Alıştırma A: Kayıtlarda "Image resolution: width=1566" ifadesini içeren satırdan başlayıp kayıtların sonunda biten satırları, "blue" yerine "red" koyarak yeniden yaz; geri kalan her şey aynı kalsın. Resimleri cevaba alma.

*****

Christopher Nolan'ın bilimkurgu şaheseri Inception'ın gözle görülür ilk yansıması Upside Down, keşfe açık bir bilimkurgu. Yönetmenliğini Juan Solanas'ın başrolleri ise Jim Sturgess'la Kirsten Dunst'ın üstlendiği filmin hikayesine bakalım öncelikle. Big Bang yani büyük patlama sonucu ortaya bir gezegen çıkar. Aynı güneş etrafında dönen ikiz bir gezegen… Kafanızı kaldırdığınızda gökyüzünün yerinde başka bir gezegen olduğunu hayal edin. İki gezegenin de kendi yer çekimi ve kuralları vardır: Bir dünyadan diğerine geçmek yasaktır. Üst dünyadan Eden'le alt dünyadan Adam, çocukluklarında tanışır ve aşık olurlar..

*****

Alıştırma B: Upside Down filmini anlatan yazıyı kaldığı yerden sürdür.

*****

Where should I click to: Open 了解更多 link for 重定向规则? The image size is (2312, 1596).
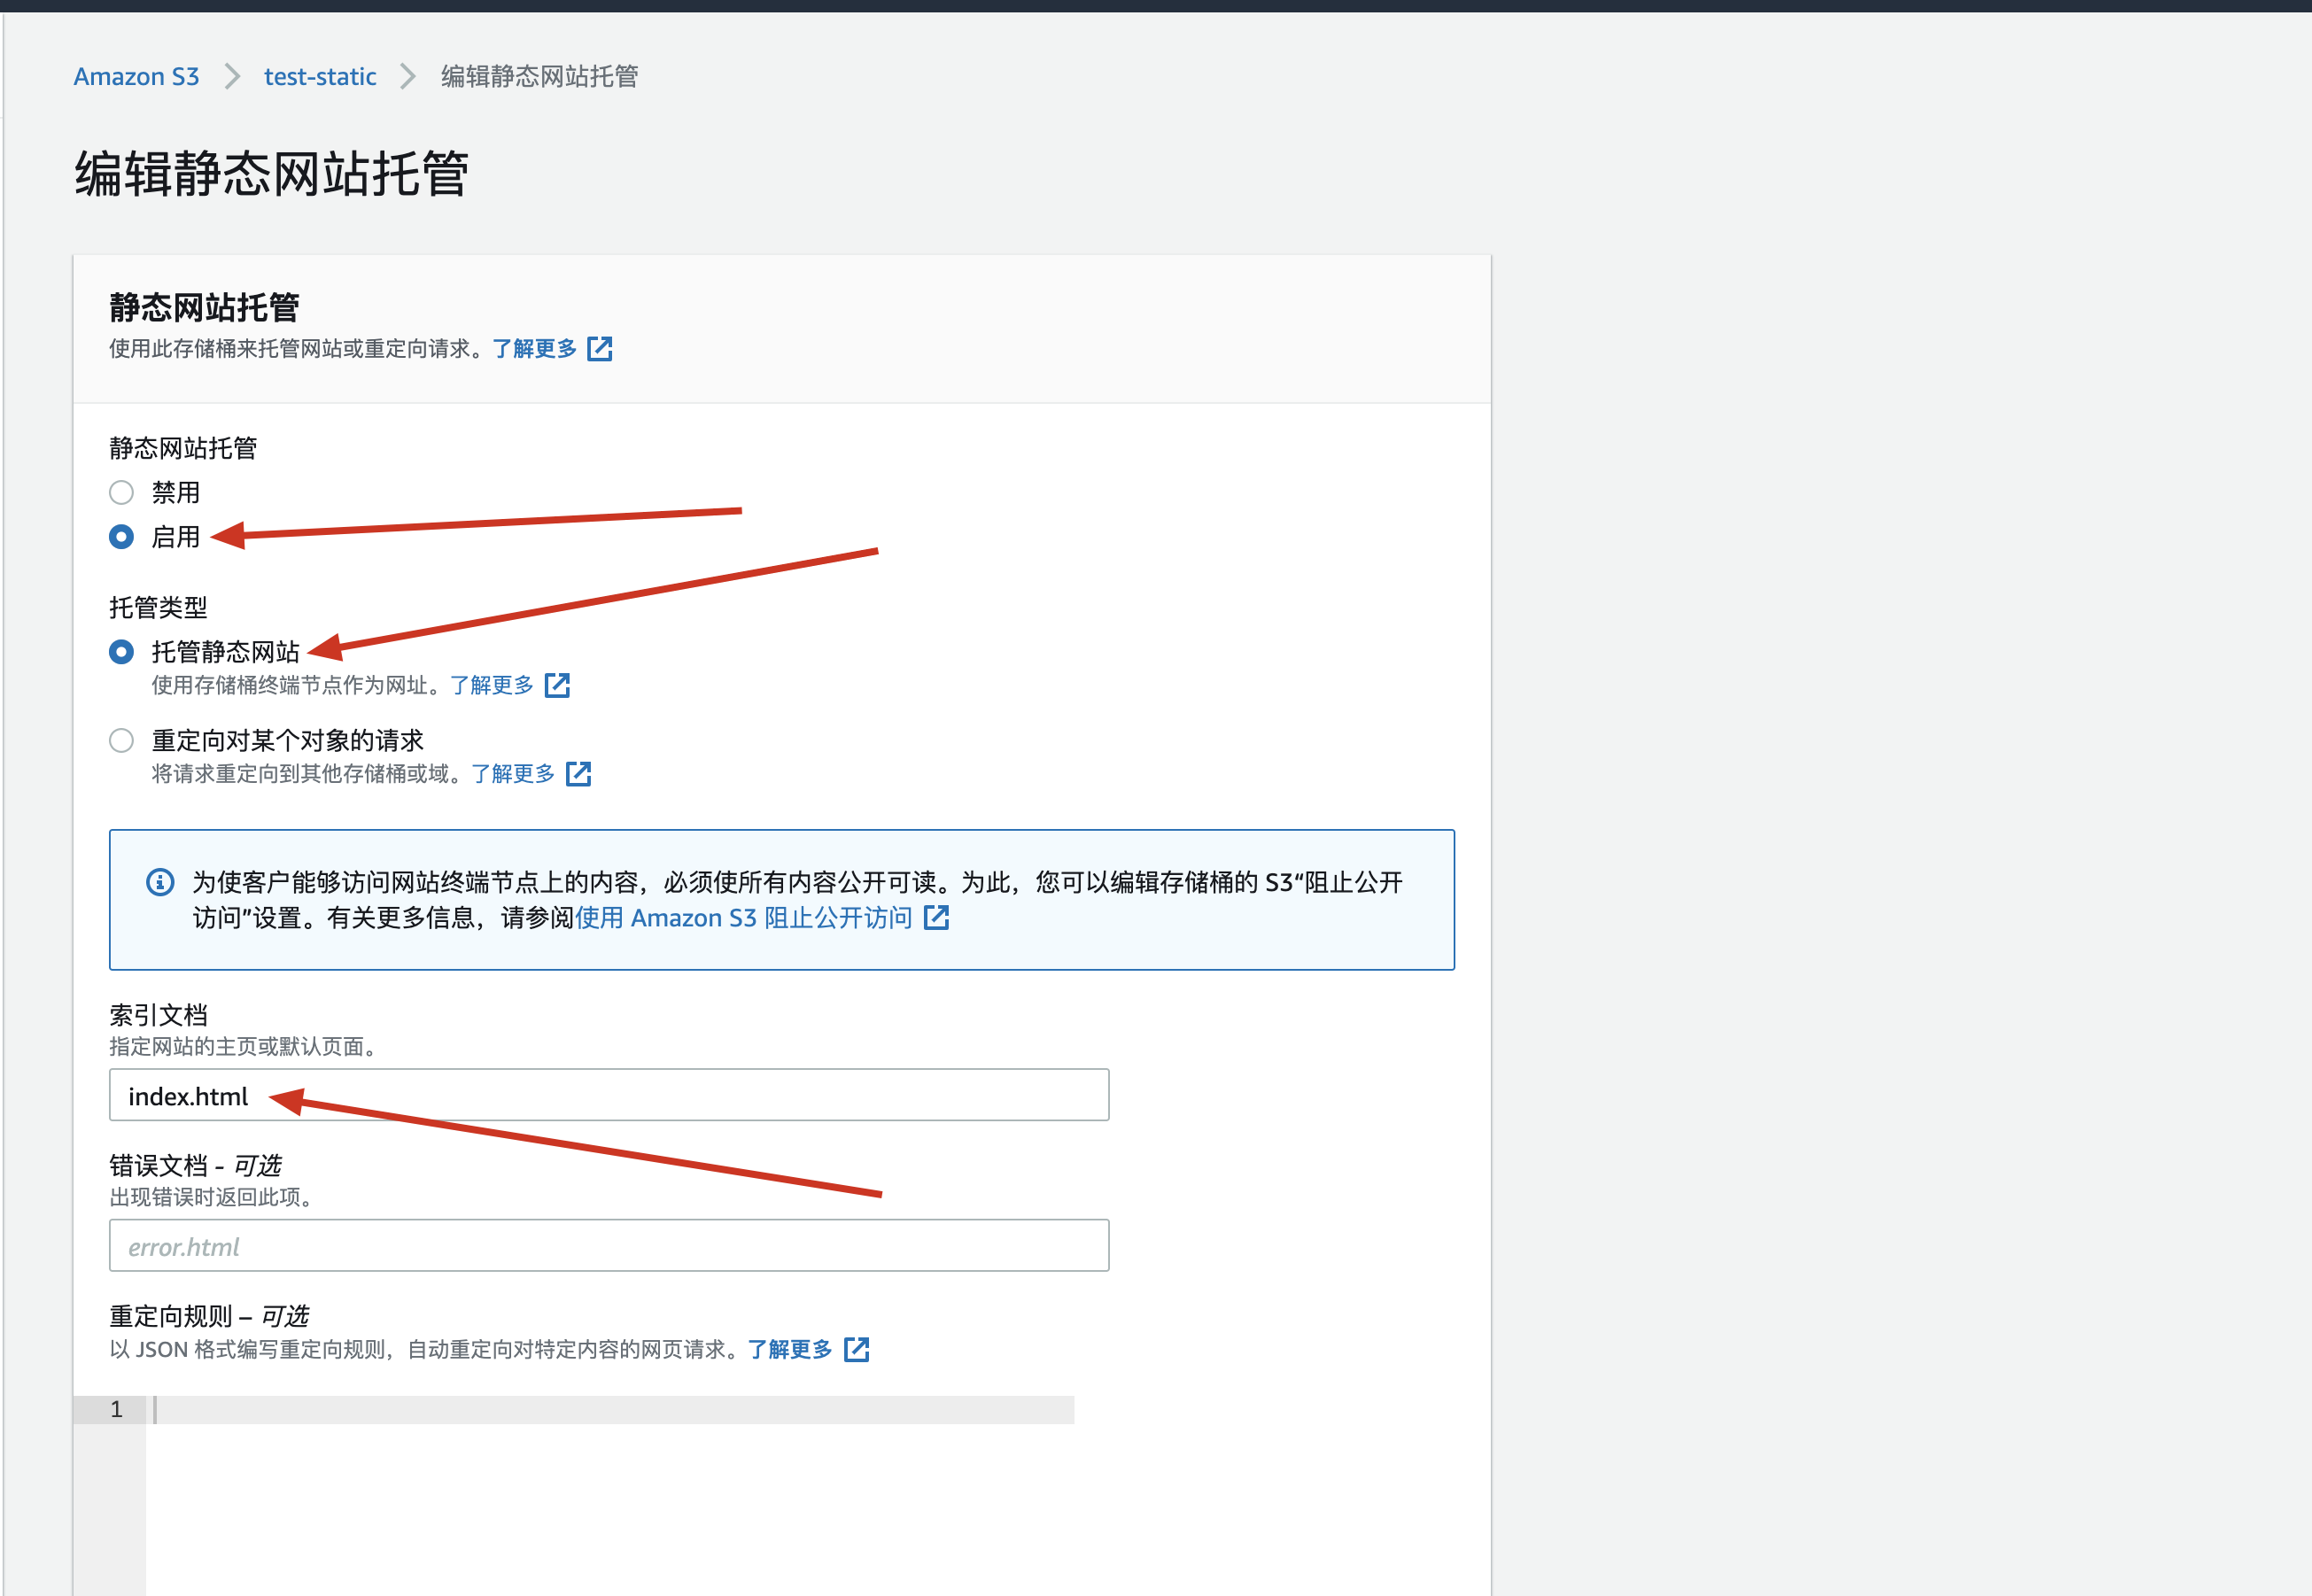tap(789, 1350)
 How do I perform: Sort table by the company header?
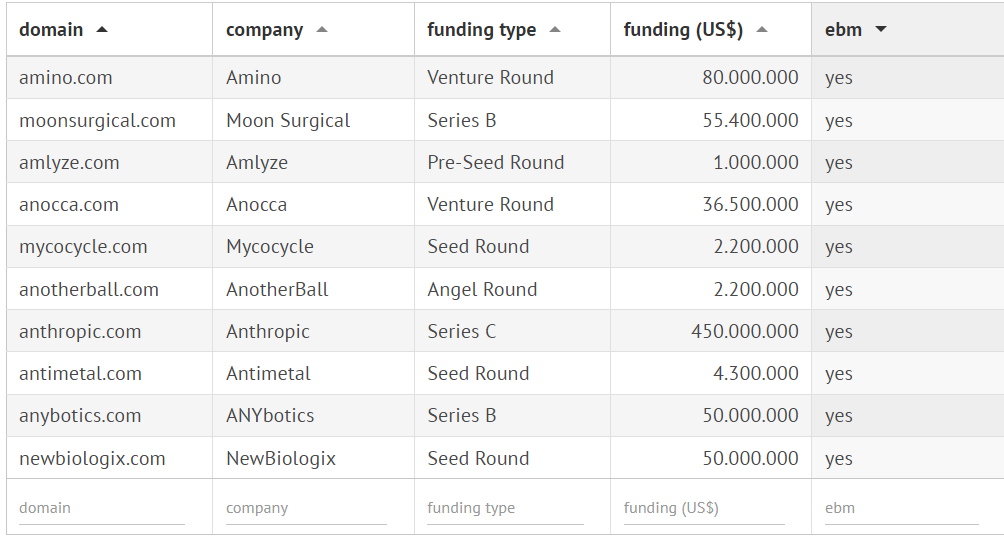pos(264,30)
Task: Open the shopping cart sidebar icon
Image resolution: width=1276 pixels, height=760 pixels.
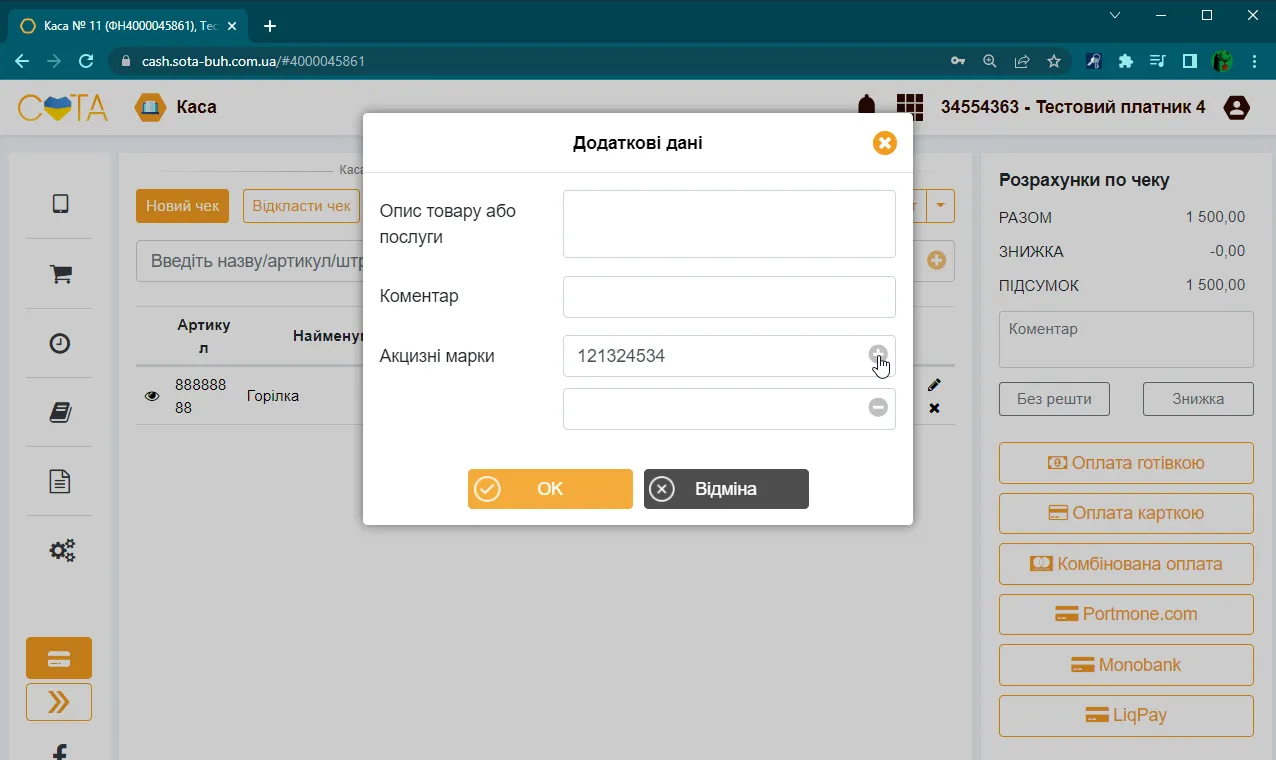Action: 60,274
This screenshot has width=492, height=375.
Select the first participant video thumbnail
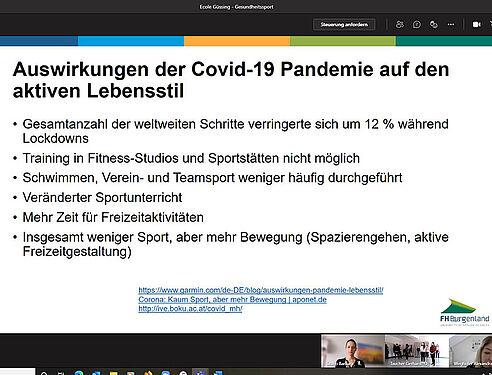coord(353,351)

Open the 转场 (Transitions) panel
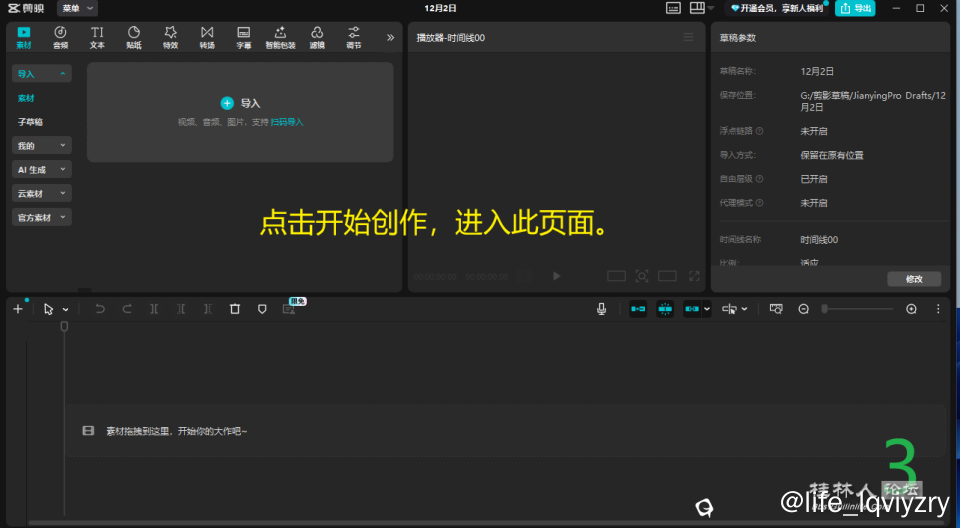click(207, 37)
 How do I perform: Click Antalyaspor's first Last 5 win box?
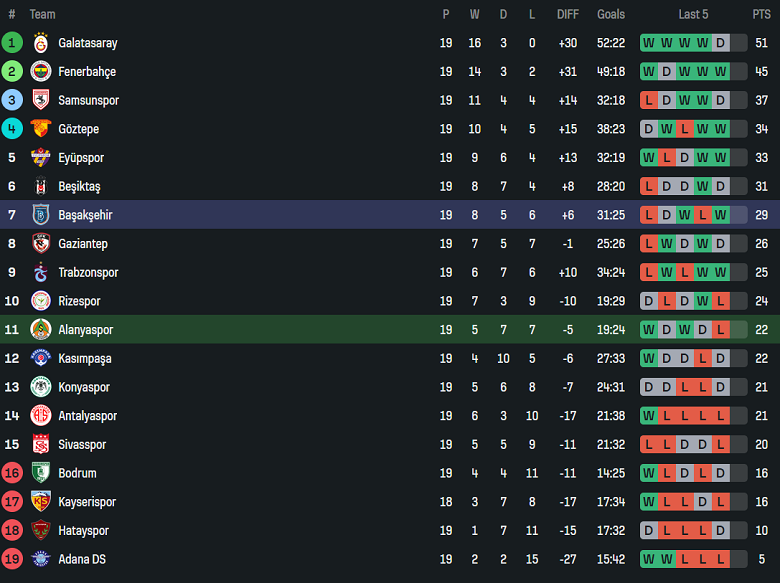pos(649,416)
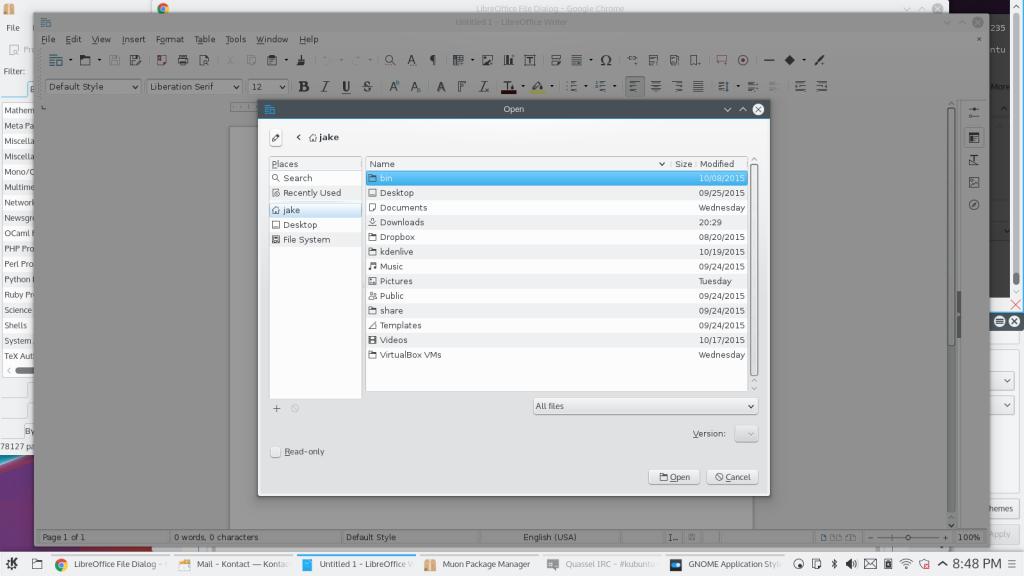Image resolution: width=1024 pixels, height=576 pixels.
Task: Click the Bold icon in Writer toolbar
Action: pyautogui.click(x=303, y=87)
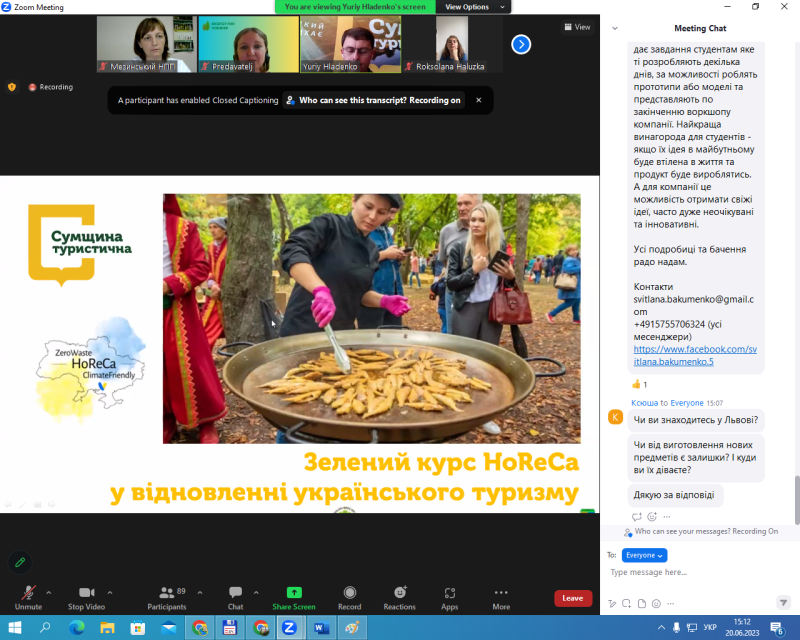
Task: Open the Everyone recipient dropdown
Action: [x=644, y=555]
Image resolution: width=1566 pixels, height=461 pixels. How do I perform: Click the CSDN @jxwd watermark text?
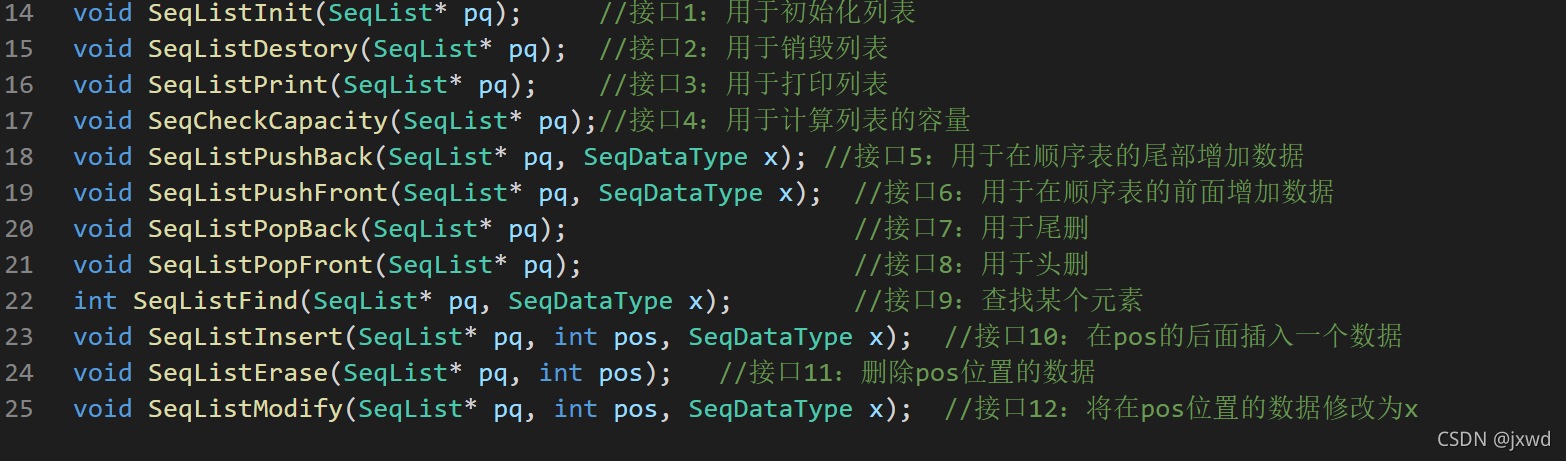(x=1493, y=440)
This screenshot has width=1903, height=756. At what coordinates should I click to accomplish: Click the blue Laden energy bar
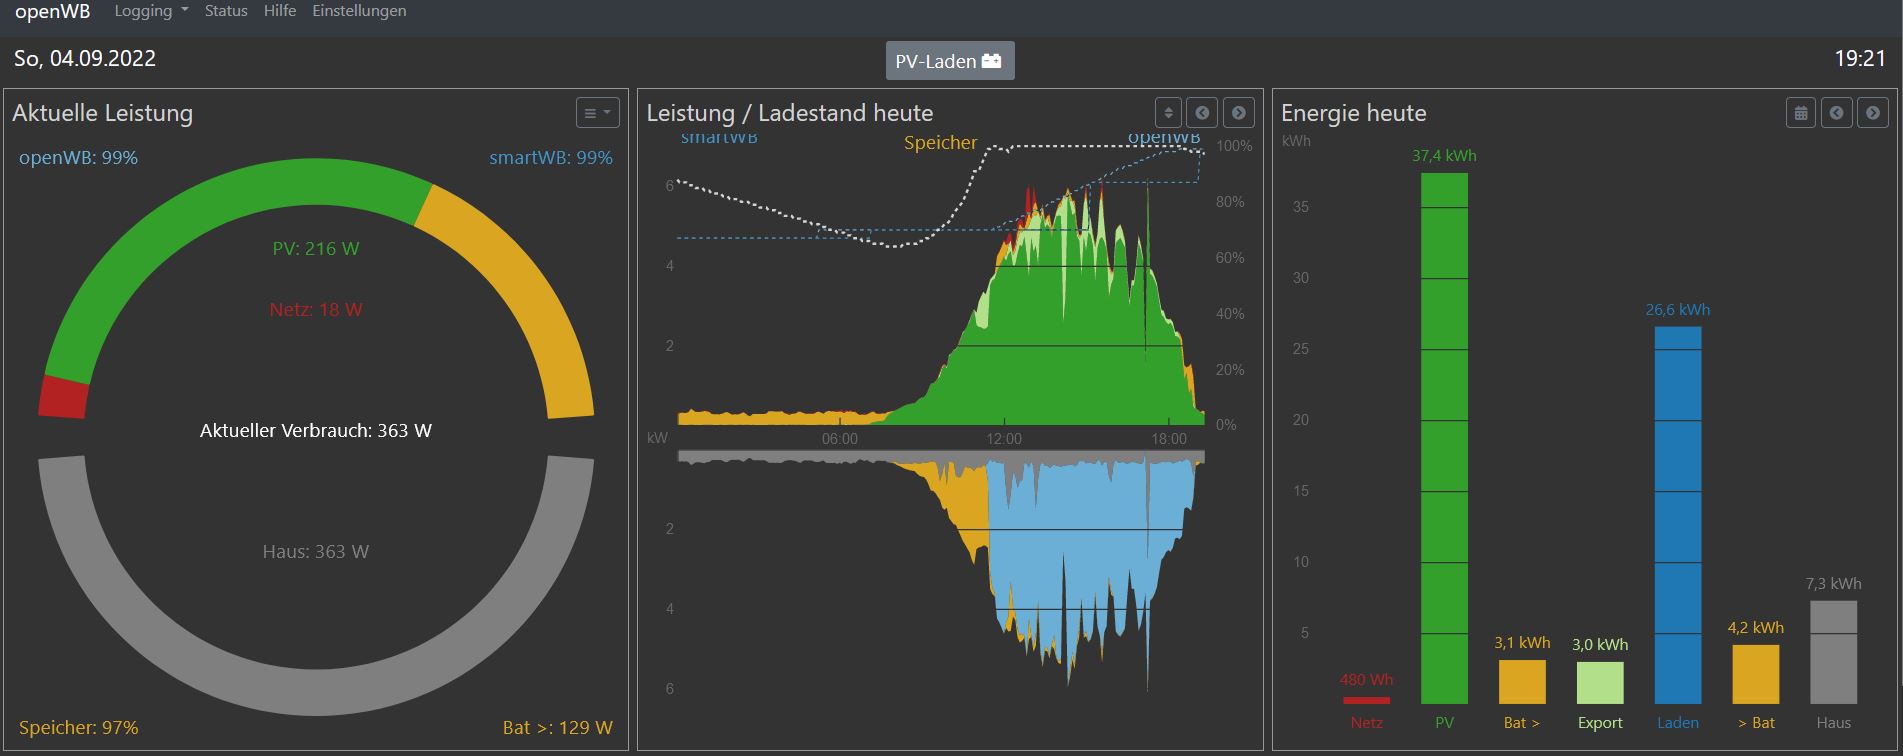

*****

Çıktı A:
Image resolution: width=1566 pixels, height=461 pixels. How do I perform: Click the CSDN @jxwd watermark text?
(x=1493, y=440)
This screenshot has width=1903, height=756. At what coordinates should I click to accomplish: Click the red Laden energy bar

Çıktı B:
Alt ve üst dünyaya bakış
Filmde resmedilen ikiz dünya yaşadığımız dünyanın bir aynası aynı zamanda. Üst dünya, yaşam biçimiyle aristokrasiyi, refah toplumları temsil ediyor. Alt dünya ise işçi sınıfının ve ezilenlerin temsili diyebiliriz. Alt dünyanın petrolü üst dünyaya ait Transworld adı verilen bir şirket vasıtasıyla emilmekte. İşte bu noktada şu yorumu yapabiliyoruz: Üst dünya bizim dünyamızdaki sömürgeci toplumlara işaret ediyor. Amerika ve Orta Doğu ülkeleri arasındaki petrol ve ona sahip olma yarışı burada gezegenler arası güç dengesinin belirleyici unsuru. Alt dünyadakiler ikinci sınıf insan olarak görülmekte ve aşağılanmakta. İki dünyayı birbirine bağlayan, bir nevi köprü görevi üstlenen Transworld şirketinde alt ve üst dünyadan insanlar çalışıyor ancak alt dünyadakilere önemli işler teslim edilmiyor. Yönetmenimiz Juan Solanas, ırkçılık ve sınıfsal farklılıklara odaklanmasa da yarattığı fantastik dünyayı gerçekçi meselelerle daha anlamlı kılmak istiyor ve hatta filmini ‘derdi’ olan bilimkurgulardan biri yapmaya çalışıyor. Ancak meseleyi derinleştirmediği için bunu başaramıyor.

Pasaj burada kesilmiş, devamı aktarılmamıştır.